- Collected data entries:

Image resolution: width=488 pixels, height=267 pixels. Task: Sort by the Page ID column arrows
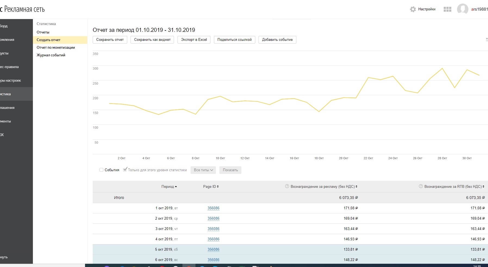218,187
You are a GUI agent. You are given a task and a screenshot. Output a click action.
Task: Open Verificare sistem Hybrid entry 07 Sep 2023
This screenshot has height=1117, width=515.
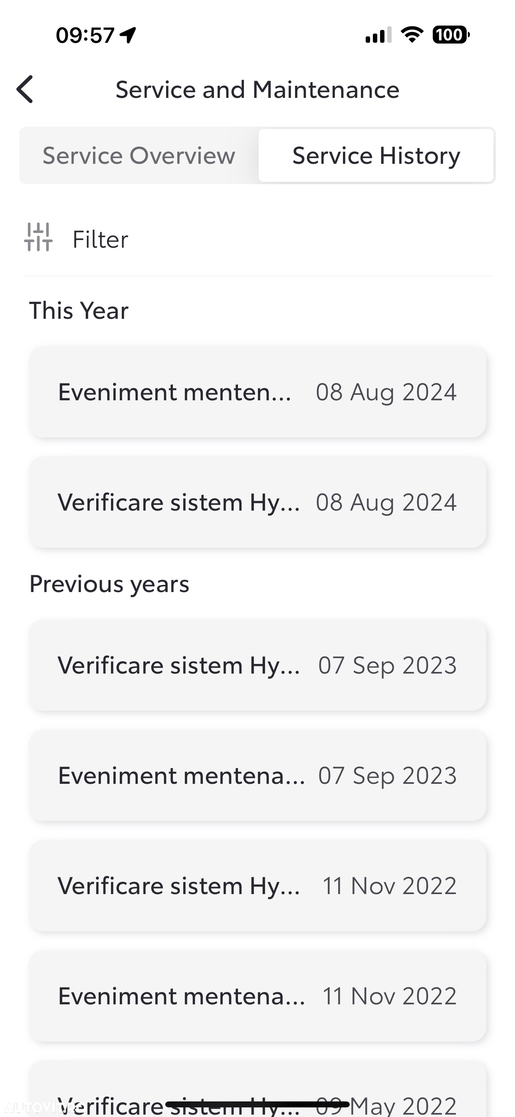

- Problem description: Retype the records above exactly, leaving every picture out of your copy.

- Expected output:
Image resolution: width=488 pixels, height=267 pixels. Task: Sort by the Page ID column arrows
218,187
You are a GUI agent. You are given a task and a screenshot. Output a click action.
Task: Open Verificare sistem Hybrid entry 07 Sep 2023
This screenshot has height=1117, width=515.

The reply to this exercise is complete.